Stored items:
──────

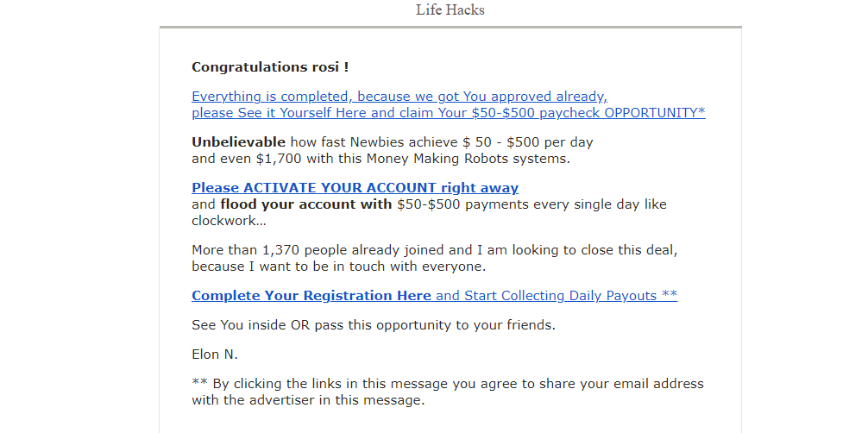Click the bold "flood your account with" text

(306, 204)
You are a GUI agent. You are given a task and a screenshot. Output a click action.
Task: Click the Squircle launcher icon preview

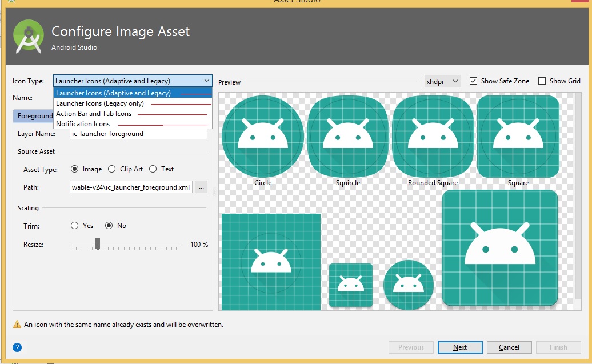click(348, 137)
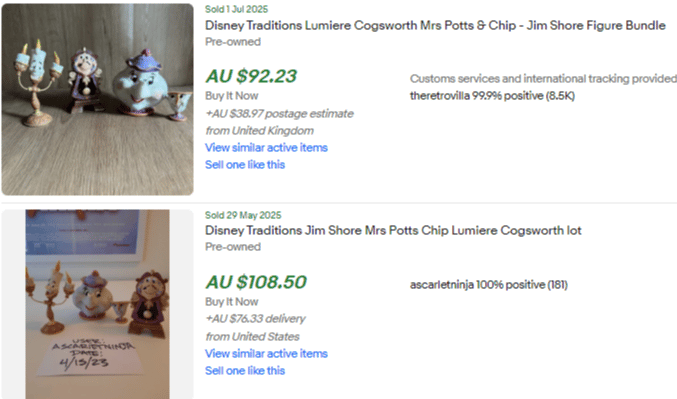Click the AU $76.33 delivery text

click(x=256, y=319)
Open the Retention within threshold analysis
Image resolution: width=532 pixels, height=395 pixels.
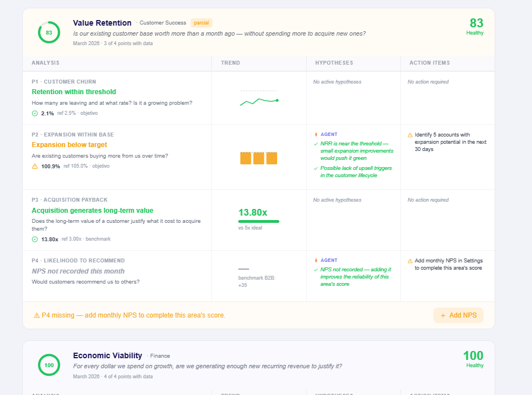point(74,92)
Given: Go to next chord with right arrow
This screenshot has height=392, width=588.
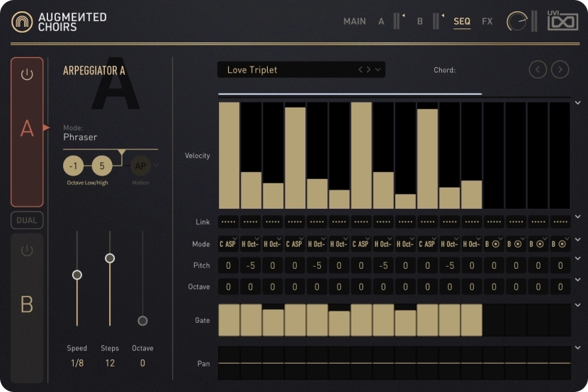Looking at the screenshot, I should 560,69.
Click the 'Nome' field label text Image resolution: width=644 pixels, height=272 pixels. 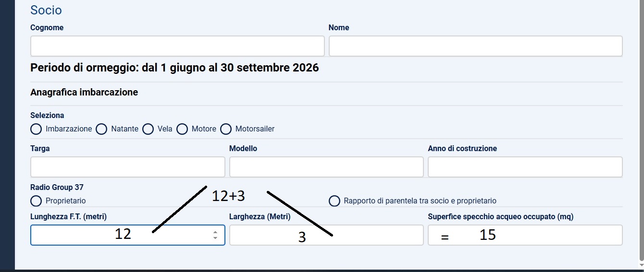click(x=339, y=28)
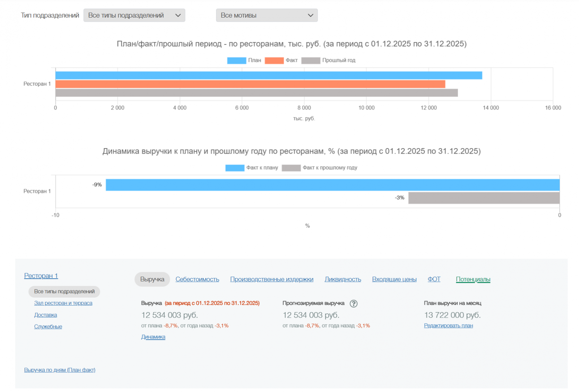
Task: Click the 'Ресторан 1' link
Action: click(x=41, y=276)
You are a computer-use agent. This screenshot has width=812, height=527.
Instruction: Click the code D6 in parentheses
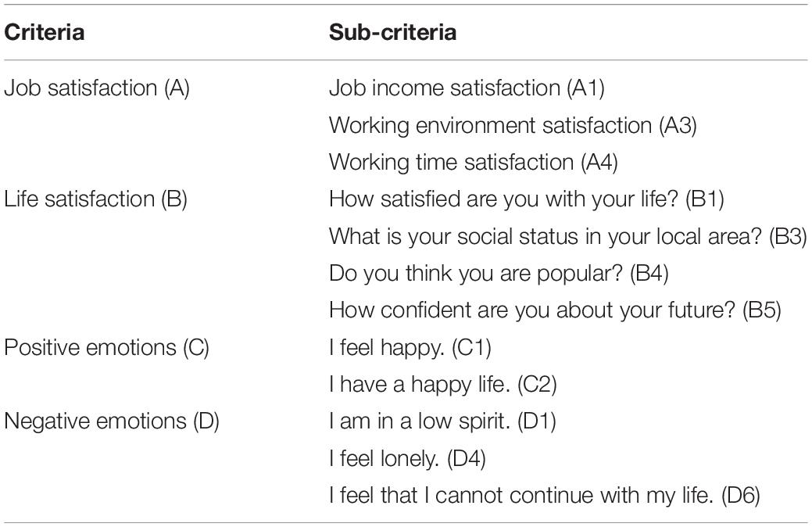[x=741, y=496]
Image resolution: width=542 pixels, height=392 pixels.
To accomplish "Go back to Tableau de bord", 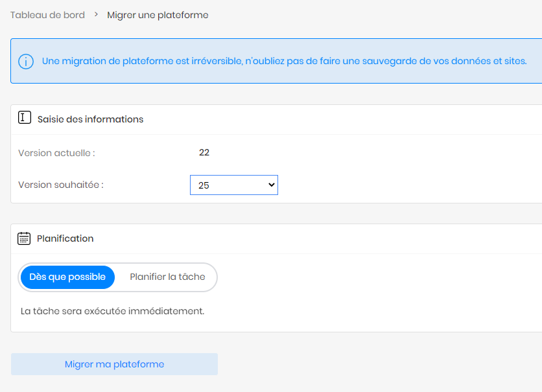I will pos(47,15).
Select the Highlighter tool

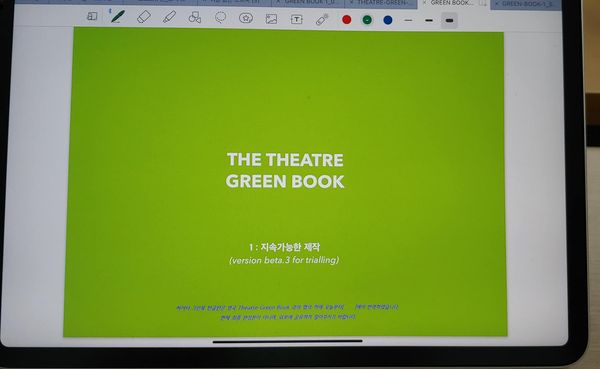pyautogui.click(x=169, y=17)
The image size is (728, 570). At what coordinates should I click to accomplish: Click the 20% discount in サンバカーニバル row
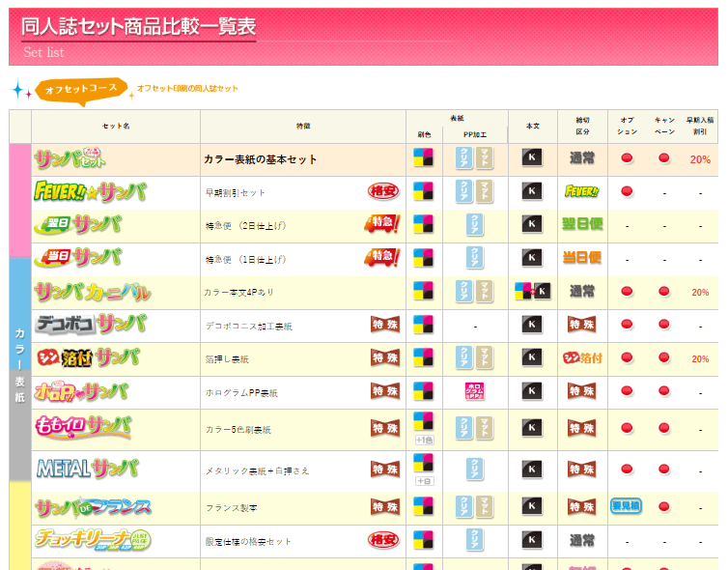point(700,292)
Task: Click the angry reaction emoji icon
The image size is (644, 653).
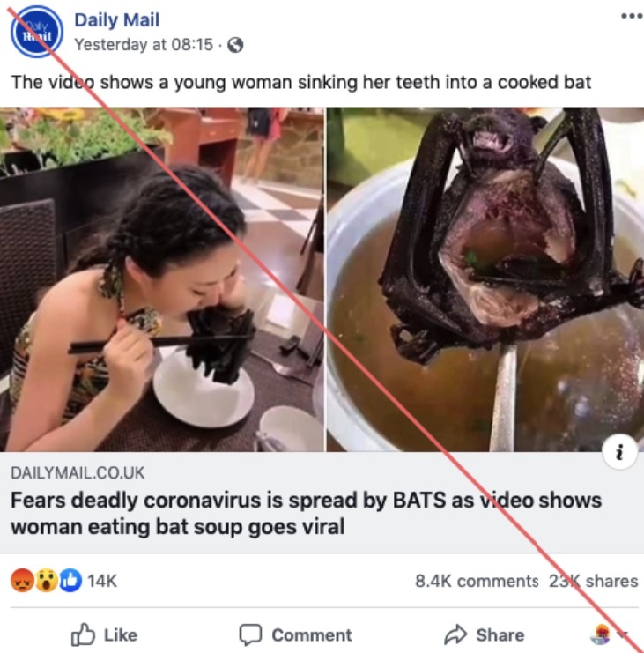Action: (22, 581)
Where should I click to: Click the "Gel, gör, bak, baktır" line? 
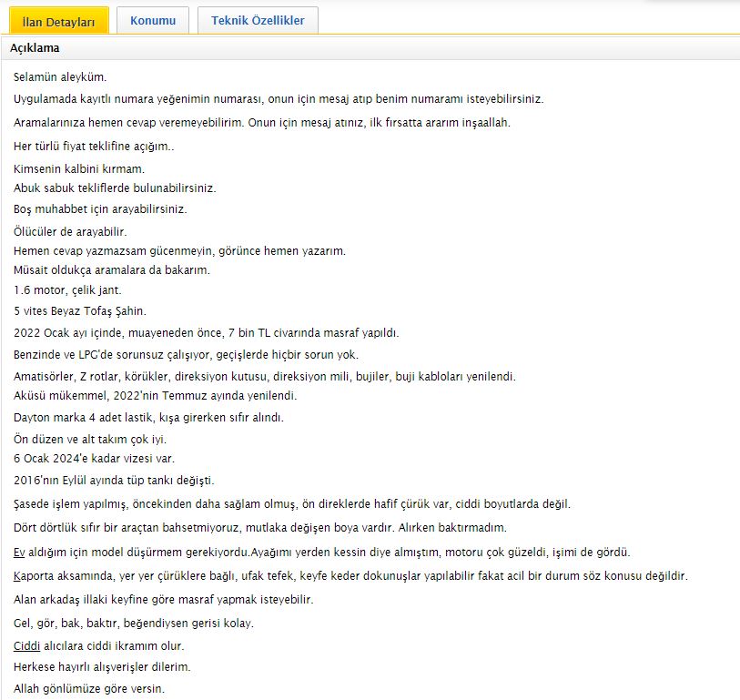(134, 624)
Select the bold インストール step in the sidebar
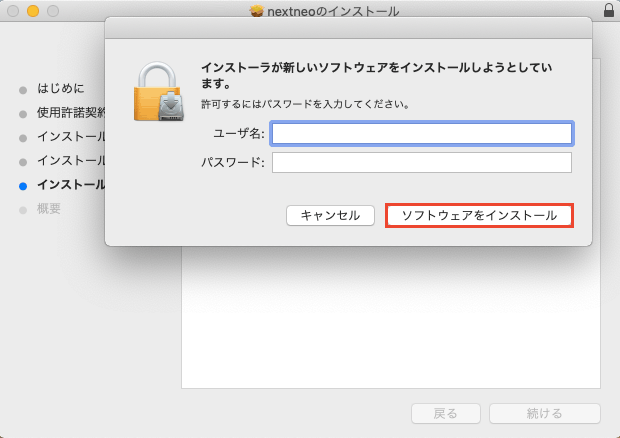Screen dimensions: 620x438 (x=70, y=185)
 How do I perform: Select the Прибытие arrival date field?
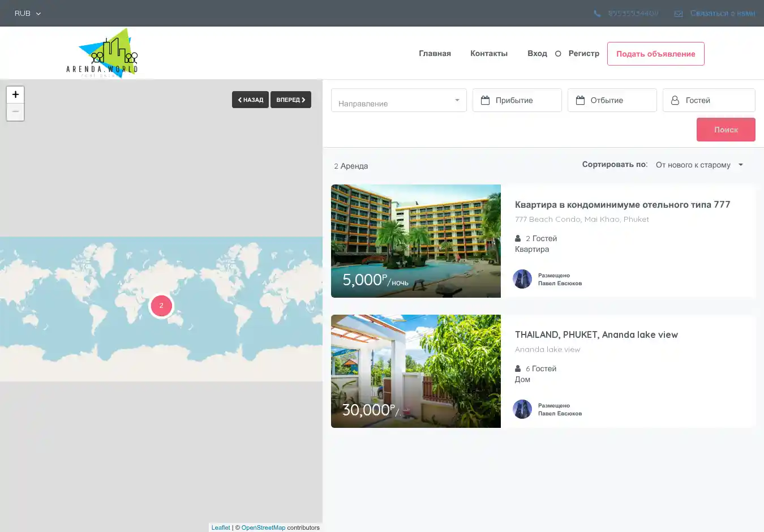(x=517, y=100)
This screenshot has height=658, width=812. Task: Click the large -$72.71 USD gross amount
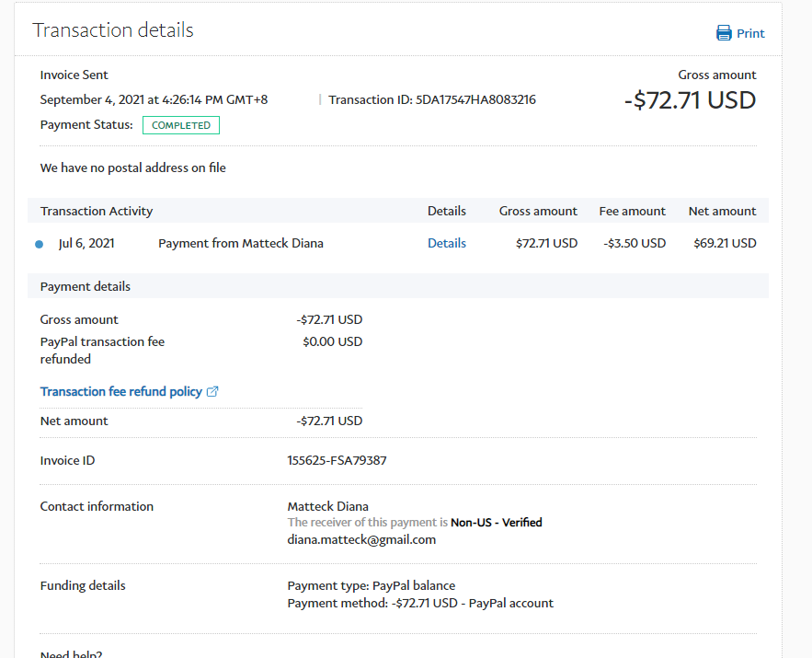point(690,99)
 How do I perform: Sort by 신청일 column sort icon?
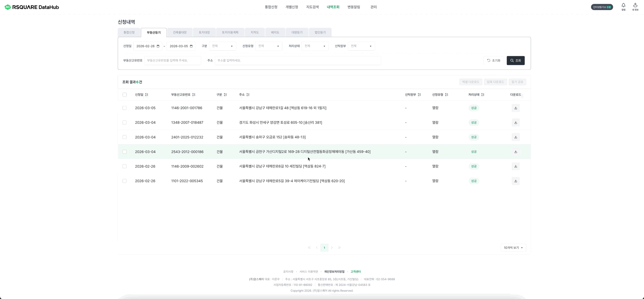[147, 95]
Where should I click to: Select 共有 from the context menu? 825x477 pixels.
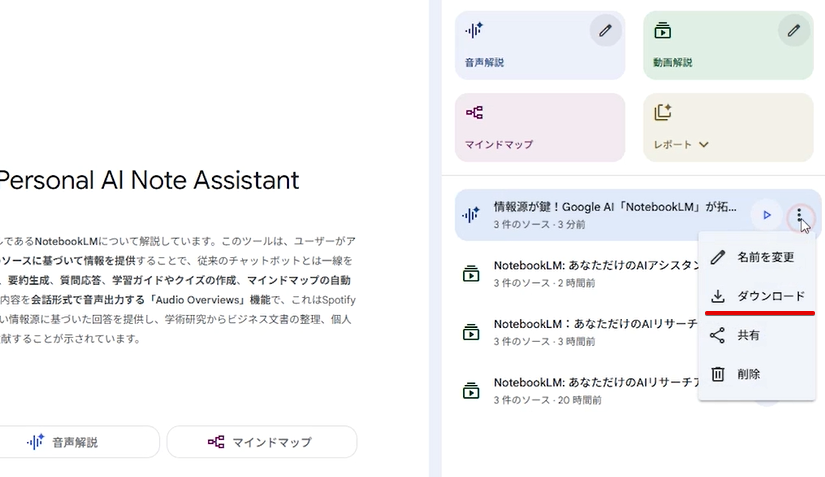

──────

# [What is being asked]
Please go through the data above and copy each line that has the word "agent".

# [Output of the task]
You are a GUI agent. You are given a task and a screenshot. Output a click action.
You are a computer-use agent. This screenshot has width=812, height=527.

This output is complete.